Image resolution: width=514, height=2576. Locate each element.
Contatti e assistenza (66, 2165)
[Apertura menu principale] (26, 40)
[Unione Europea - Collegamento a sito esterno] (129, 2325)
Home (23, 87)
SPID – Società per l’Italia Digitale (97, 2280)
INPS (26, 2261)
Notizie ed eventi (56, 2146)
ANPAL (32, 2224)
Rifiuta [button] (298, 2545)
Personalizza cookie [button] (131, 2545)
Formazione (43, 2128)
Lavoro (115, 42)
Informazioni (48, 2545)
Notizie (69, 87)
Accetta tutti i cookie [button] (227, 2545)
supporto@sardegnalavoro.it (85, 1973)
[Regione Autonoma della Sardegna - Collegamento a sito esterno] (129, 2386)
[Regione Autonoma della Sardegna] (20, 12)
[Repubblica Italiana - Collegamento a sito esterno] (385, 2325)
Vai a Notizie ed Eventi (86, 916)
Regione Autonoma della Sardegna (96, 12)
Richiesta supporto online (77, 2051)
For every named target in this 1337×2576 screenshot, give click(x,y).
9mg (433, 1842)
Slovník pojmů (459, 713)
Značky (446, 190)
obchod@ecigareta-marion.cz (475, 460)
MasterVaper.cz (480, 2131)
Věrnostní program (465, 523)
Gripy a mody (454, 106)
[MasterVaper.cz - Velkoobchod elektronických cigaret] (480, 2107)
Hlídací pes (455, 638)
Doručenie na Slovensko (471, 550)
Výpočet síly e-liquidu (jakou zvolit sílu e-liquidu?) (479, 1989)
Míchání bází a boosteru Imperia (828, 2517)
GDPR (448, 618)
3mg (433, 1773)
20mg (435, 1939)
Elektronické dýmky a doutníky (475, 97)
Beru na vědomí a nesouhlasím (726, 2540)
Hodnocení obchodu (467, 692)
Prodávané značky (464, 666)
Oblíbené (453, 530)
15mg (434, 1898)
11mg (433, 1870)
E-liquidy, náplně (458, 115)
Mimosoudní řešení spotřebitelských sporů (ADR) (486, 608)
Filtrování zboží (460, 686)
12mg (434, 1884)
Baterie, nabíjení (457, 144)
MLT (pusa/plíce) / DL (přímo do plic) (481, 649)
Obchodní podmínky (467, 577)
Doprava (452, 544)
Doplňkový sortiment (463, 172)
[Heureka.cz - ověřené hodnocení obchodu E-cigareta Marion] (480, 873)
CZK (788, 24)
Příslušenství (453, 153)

TASK ITEM =>
Your output should be the lines from the one with "12mg (434, 1884)" through the end of the records above, copied exactly.

REPLY =>
12mg (434, 1884)
Baterie, nabíjení (457, 144)
MLT (pusa/plíce) / DL (přímo do plic) (481, 649)
Obchodní podmínky (467, 577)
Doprava (452, 544)
Doplňkový sortiment (463, 172)
[Heureka.cz - ověřené hodnocení obchodu E-cigareta Marion] (480, 873)
CZK (788, 24)
Příslušenství (453, 153)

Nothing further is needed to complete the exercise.